Искусство ищет смысл в той же мере, что и философия и наука, потому что его ищет человек. Искусство ищет смысл тем, что стремится выявить в потоке событий, впечатлений и мыслей, в которые погружен человек, то, что представляют зрению вещи-сами-по-себе, освобожденные от случайностей человеческой жизни и ее частных обстоятельств. Каждый из нас хорошо знает, насколько ограничены его возможности понимания временем и местом его жизни, складом характера, особенностями судьбы. И потому каждый стремится проконтролировать себя и очистить свое зрение от помех. Всякая направленность на смысл всегда осознана и регулируема и никогда не спонтанно «гениальна». Но в чем же критерий самоконтроля? Как отличить данное нашему зрению созерцание вещей-самих-по-себе от их случайных и индивидуальных искажений?
Здесь следует сказать, что в этом мало может помочь любая «теория». И художники не зря не доверяют теориям. Ведь любая теория столь же подвержена ограничениям временем и местом своего создания и характером своего создателя, как и любое нетеоретическое суждение. Поэтому многие считали, что мгновенное впечатление – более чистый источник смысла, чем заблаговременная теория. «Остановись, мгновенье, ты прекрасно!» превратилось на некоторое время в лозунг искусства. Однако выявление подлинного моментального впечатления (так же, как и «неповторимо-индивидуальной страсти» и т. д.) требует такого же контроля, освобождающего это впечатление от теоретических и практических предрассудков созерцающего (рассматриваемых как «неподлинные»), что и освобождение теоретического видения из-под груды моментальных впечатлений. Установка на индивидуально-неповторимое в искусстве требует такой же процедуры отделения существенного от случайного, что и любая другая.

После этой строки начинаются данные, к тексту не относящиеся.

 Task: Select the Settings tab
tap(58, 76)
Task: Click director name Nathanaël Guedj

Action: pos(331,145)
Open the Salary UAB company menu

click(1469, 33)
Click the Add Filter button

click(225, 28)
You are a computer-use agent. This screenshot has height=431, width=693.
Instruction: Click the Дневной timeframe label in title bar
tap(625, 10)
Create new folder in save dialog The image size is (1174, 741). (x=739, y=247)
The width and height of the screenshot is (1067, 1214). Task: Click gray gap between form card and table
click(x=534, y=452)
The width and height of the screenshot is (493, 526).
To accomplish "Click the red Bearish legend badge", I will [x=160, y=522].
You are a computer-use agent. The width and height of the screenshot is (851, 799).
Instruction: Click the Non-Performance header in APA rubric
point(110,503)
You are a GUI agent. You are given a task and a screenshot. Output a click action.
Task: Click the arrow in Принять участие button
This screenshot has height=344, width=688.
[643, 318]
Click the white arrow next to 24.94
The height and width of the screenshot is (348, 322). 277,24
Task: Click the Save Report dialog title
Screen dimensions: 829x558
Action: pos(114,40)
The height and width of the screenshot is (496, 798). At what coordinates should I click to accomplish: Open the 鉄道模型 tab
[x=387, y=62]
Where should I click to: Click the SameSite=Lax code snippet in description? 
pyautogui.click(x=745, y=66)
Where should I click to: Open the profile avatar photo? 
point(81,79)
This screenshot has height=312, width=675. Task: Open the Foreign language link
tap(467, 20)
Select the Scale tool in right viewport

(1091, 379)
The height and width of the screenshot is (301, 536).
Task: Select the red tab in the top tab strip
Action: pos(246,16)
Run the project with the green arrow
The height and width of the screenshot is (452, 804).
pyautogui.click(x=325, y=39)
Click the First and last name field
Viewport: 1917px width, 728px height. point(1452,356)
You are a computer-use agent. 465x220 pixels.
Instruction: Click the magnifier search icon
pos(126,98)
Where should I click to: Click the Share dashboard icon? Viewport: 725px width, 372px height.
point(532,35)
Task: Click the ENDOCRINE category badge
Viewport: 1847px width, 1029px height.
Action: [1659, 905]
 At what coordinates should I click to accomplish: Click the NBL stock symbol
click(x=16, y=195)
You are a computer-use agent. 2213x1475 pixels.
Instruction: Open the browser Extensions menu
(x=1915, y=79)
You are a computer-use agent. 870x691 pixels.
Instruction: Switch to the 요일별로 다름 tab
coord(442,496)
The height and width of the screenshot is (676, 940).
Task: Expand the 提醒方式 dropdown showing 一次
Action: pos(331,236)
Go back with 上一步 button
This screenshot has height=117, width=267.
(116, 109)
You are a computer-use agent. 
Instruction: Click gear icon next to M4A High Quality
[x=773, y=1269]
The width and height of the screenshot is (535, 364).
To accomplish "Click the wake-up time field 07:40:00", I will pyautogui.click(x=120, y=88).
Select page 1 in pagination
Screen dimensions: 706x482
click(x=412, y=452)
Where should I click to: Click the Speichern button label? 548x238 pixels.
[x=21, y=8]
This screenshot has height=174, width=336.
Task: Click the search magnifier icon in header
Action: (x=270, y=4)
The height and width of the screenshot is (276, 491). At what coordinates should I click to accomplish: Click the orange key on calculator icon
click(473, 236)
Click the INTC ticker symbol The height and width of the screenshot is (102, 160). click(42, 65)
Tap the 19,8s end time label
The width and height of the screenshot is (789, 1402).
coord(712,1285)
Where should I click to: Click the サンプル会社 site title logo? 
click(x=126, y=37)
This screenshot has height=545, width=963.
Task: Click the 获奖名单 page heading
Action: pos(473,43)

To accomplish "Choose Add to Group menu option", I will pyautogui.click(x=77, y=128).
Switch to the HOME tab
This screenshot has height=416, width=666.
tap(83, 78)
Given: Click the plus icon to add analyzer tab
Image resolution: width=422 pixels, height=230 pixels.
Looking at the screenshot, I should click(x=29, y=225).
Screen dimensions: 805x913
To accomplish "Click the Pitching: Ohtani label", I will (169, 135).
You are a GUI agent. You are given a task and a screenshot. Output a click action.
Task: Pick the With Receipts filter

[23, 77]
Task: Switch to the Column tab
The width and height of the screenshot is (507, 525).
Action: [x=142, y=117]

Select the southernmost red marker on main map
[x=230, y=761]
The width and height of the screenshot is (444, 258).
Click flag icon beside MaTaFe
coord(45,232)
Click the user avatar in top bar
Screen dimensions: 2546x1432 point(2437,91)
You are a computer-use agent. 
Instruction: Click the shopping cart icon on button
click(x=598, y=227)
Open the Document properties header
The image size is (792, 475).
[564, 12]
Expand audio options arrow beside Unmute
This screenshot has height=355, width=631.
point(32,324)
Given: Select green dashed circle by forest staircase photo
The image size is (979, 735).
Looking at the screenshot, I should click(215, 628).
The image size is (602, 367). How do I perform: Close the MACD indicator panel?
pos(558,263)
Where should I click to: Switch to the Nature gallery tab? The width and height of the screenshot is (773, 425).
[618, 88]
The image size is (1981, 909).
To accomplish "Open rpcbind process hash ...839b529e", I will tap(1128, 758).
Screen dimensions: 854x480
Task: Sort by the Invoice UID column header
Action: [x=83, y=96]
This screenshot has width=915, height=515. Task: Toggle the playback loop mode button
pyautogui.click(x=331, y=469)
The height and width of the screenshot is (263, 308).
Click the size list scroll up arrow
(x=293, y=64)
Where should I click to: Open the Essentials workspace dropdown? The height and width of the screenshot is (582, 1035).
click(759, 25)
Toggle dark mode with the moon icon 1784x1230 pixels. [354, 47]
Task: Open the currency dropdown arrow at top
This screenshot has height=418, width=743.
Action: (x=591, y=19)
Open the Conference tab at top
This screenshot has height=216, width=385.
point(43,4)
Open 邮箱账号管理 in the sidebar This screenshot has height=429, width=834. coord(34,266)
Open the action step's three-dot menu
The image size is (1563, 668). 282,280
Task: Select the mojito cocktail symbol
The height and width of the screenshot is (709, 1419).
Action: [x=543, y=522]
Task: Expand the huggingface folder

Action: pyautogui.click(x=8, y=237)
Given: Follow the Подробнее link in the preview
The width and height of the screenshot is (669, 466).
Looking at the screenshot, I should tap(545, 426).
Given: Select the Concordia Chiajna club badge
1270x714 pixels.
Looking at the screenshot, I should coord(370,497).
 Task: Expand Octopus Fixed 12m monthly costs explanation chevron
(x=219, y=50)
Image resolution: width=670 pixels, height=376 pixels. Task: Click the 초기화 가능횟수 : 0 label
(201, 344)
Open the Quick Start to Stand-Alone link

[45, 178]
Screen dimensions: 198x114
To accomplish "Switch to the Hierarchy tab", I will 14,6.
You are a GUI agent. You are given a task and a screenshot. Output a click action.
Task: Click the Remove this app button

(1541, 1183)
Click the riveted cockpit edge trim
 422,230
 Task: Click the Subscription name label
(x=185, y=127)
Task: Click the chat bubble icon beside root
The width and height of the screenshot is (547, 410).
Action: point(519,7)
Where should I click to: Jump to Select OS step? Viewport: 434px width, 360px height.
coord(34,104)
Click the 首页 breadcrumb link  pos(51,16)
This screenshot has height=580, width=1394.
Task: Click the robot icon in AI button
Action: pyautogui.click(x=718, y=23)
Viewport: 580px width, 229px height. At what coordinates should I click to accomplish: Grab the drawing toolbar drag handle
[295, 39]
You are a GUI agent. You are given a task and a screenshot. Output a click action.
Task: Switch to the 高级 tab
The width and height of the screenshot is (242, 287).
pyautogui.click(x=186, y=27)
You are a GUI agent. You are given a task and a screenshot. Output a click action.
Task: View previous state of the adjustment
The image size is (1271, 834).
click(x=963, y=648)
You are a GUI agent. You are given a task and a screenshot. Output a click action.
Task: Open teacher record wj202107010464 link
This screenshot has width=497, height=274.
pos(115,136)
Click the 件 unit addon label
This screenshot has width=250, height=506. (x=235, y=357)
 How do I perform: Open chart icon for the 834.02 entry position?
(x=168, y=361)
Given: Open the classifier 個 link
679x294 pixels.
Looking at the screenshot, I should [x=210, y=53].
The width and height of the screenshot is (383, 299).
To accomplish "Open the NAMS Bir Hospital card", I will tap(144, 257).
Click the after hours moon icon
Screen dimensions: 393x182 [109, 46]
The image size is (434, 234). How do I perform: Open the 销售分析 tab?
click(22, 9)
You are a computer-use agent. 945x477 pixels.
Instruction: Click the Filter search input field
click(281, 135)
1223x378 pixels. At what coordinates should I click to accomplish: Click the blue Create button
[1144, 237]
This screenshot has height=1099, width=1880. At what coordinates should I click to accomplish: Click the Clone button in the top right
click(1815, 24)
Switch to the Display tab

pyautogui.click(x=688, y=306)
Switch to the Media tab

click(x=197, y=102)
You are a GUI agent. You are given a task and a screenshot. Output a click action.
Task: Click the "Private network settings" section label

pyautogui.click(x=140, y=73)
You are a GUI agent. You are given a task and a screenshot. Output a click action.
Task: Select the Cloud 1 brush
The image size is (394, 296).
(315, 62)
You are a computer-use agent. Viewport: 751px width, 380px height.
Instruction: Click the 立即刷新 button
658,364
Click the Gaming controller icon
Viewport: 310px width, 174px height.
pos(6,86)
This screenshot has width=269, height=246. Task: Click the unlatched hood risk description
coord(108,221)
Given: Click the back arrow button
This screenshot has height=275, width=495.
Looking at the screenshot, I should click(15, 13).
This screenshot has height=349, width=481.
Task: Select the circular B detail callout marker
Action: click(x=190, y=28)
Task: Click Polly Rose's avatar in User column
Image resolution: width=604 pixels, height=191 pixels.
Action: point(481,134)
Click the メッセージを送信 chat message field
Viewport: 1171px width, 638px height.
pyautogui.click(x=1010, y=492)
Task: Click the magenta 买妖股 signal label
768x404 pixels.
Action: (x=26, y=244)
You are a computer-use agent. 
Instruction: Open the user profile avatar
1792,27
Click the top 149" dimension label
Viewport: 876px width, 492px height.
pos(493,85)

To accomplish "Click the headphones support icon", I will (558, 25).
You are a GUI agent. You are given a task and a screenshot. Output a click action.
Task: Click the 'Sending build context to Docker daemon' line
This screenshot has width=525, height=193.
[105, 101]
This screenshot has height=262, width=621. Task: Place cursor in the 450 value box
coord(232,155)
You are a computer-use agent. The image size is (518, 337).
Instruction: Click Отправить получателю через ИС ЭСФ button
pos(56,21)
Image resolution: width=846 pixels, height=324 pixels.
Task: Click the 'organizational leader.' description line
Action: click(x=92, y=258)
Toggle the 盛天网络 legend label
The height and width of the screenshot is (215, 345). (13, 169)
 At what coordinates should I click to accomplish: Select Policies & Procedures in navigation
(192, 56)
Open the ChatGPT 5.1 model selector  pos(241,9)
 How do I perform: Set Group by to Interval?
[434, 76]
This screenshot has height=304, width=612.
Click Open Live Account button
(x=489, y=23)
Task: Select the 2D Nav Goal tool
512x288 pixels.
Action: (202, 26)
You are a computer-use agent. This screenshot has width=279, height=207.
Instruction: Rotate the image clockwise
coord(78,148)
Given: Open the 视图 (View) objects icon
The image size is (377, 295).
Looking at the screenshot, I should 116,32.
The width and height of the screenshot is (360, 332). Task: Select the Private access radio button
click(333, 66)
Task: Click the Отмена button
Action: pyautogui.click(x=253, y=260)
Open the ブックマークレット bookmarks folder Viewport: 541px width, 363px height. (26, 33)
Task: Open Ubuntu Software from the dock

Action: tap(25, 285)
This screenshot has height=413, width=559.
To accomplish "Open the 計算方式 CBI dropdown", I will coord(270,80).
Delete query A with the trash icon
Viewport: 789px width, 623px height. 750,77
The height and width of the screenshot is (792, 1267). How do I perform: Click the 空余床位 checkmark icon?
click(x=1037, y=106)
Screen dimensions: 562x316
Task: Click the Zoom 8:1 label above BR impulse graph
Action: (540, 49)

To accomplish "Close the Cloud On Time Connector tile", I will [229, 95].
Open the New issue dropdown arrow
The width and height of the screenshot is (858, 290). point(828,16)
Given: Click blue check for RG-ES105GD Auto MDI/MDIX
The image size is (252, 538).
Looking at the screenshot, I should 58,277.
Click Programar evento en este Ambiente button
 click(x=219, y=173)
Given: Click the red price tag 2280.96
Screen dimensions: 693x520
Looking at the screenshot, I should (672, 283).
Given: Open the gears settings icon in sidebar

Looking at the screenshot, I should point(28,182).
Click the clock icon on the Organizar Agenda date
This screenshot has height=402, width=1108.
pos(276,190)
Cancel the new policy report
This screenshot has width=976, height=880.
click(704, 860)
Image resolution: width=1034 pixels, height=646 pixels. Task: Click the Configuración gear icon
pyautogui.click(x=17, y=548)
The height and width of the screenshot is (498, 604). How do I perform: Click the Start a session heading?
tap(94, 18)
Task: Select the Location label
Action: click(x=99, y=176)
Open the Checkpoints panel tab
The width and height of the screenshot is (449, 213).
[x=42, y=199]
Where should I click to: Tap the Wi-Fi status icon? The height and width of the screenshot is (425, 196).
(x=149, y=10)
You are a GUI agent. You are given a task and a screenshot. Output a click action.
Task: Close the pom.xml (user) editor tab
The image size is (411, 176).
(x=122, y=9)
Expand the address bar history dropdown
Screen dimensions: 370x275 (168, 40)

Таким образом, становится ясно, что искусство не может получить для себя рецепта извне. Критерием обретения смысла может быть лишь одно: ясность и тривиальность прекрасного. Всякое понимание конкретного высказывания (или конкретного произведения искусства) требует некоторого предпонимания слов, употребляемых в высказывании (или элементов произведения искусства), и принципов их сочетания. Суждение, составляющее содержание высказывания, является индивидуальным, но то, благодаря чему мы его понимаем, – всеобще. Итак, если мы хотим сказать что-либо направленное только на смысл, мы должны сказать нечто тривиальное. Для логики – это тавтологии и определения (они всегда истинны благодаря своей только форме), для искусства – это предметы, которые прекрасны только благодаря своей форме (а не потому, что они «выражают прекрасные идеи», «изображают прекрасных людей» и т. д.).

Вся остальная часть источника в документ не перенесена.